Structural changes to ISO 9001:2015
Perhaps the most significant change we will see in ISO 9001:2015 is the new structure. Such a significant change might be a little concerning because of the extensive history of the ISO 9001 structure, but the reason for the change makes sense: to adopt the common approach outlined in Annex SL, the new document that all ISO management system standards, including ISO 9001, ISO 14001 and the recently released ISO 27001, must follow.
Currently, ISO 9001 contains 8 sections, of which four attempt to approximate “plan, do, check, act.” While this structure has pros and cons, it is one we are used to. The new structure, based on Annex SL, has 10 sections four of which also approximate to “plan, do, check, act.” All new management system standards will have this common structure. Here is the new structure:
This section describes the scope of the management system standard and will be unique to the individual standard.
- Normative References
This section references other relevant standards, which are indispensable for the application of the document and will also be unique.
- Terms and Definitions
Section three contains definitions, and while some of these are common terms related to Annex SL, other definitions will be unique to the management system standard.
- Context of the Organization
This part is about understanding the organization’s purpose, the management system, and who the stakeholders are. It describes how to set up the management system and is similar in some respects to the old section 4 except that it explicitly requires a broader understanding of the situation and needs of the business.
This section provides requirements for commitment, policy, and responsibilities. This section is similar to the old section 5 on Management but the emphasis is perhaps more on leadership than just management. This is a “soft” requirement and it will be interesting to see how it develops.
Planning is now a section on its own. Planning was always covered by the current standard in sections 4.1, 6.1, 7.1, and 8.1 but the new structure includes risk (which is now a clear requirement) and opportunities, the setting of goals and objectives to achieve plans, and resources.

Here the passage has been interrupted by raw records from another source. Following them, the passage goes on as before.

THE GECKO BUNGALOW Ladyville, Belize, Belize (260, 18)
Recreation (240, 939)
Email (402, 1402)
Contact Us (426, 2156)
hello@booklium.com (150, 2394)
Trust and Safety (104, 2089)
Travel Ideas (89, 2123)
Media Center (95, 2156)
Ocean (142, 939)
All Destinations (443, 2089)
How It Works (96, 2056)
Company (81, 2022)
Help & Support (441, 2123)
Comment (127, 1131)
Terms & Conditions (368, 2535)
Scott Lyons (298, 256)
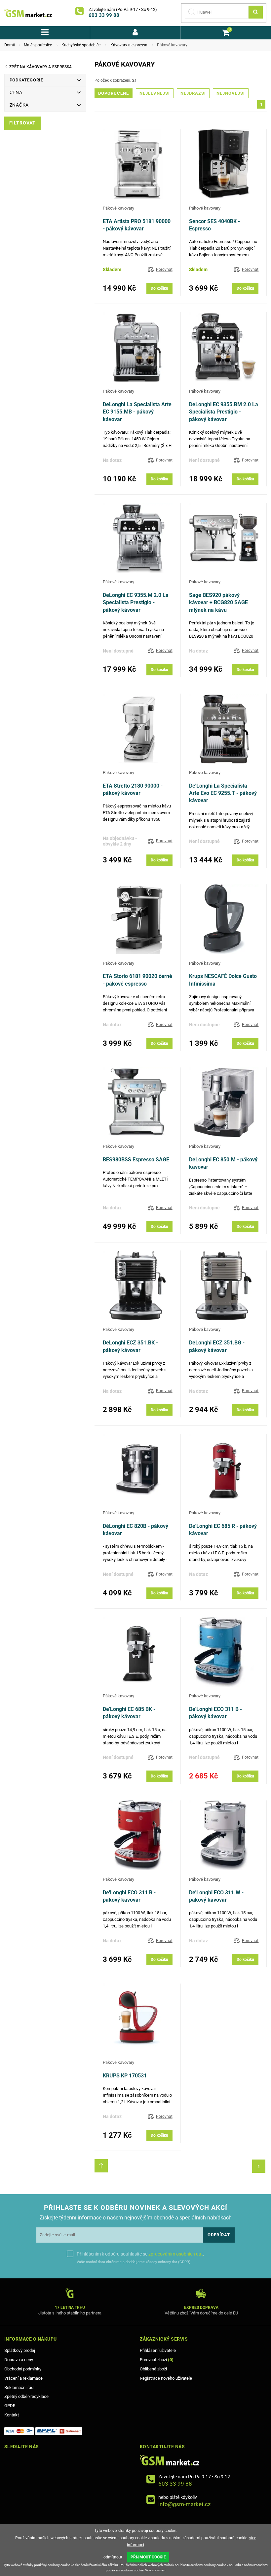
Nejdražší (193, 93)
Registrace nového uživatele (166, 2378)
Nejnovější (230, 93)
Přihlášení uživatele (158, 2350)
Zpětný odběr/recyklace (26, 2396)
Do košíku (159, 288)
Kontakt (11, 2414)
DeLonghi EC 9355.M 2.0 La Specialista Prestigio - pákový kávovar (136, 602)
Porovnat (164, 269)
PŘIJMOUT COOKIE (148, 2557)
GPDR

Interestingly, the risk was introduced in AS9100 (the aerospace version of ISO 9001) in a similarly limited manner. In the latest version of AS9100, however, the risk was expanded and defines a number of specific requirements/activities for a risk process. It will be interesting to see whether ISO will leave the requirement for risk as a general requirement as defined in Annex SL or whether it will take AS’s lead and expand it. This planning section also requires a greater application of goals and objectives to integrate with the management system’s planning and operation to generally facilitate the success of the organization.
The support section includes most of the expected support processes that exist in an organization and which are covered in the current ISO standard. Human resources are renamed as “competence”, and communication, which will require a new approach in most organizations, is given its own section rather than a mention as a management responsibility. Finally, document control has been renamed “documented information.” It now covers both procedure/document control and records control.
This is a relatively short section, which essentially says “Do a good job” at whatever your management system is trying for. In the case of ISO 9001, that is quality and in the early drafts we have seen of ISO 9001, significant familiar content is added here including design, customers, purchasing, and production/service (although many of the sections have new titles).
- Performance Evaluation
The section on evaluation includes monitoring, measurement and analysis, internal audits, and management review. All familiar topics with some subtle changes.
Improvement covers nonconformity and corrective action, as well as continual improvement, all of which are outlined in section 8 of the current standard. There is no preventive action section anymore as effectively it is replaced by “risk” under planning – improvement is now defined as a proactive planning activity.
So what does this change in structure mean? Firstly, it is worth mentioning that this is Annex SL, which recommends a structure to the people re-writing 9001. It is not mandatory to stick with this structure and the ISO 9001 writers may decide to change it. However the further they drift from it, the more isolated their standard will be from similar standards. It is reasonable to expect (and we have seen this in the current committee draft) that this structure (and content) will be substantially adopted. The structure of the standard we see in the committee draft, which has been described above, probably won’t change much.
The new structure will have a limited impact on existing systems. Technically, the content of the requirements is what will cause most of the changes to our management systems. The structure changes mean that a new document review, or a cross-reference document linking each of the requirements in the standard to the documentation, will have to be completed. While many organizations have one of these, it is less likely that they maintain it, so the completely new structure will offer organizations the opportunity to double-check the conformance of their existing documentation.
There are many systems out there that have taken the structure and numbering of the current system. if that is not changed to this new structure then these organizations may be seen by their customers as operating out of date systems.
While a lot of the content is the same in spirit as that found in the existing ISO standard, the terminology has changed and will need to be double-checked, and ultimately, some of the new content will require a few new processes.
There is some debate about how auditors will look at this. In its transition training document for Annex SL, IRCA requires retraining of the audit approach. This is surprising. While the standard does appear to provide a greater emphasis on management commitment, leadership, strategy, and inclusion of the organization as a whole, many of these concepts were already in ISO 9001. Good auditors were always auditing while focusing on these requirements, and good organizations already recognize ISO 9001 as a tool for organizational success.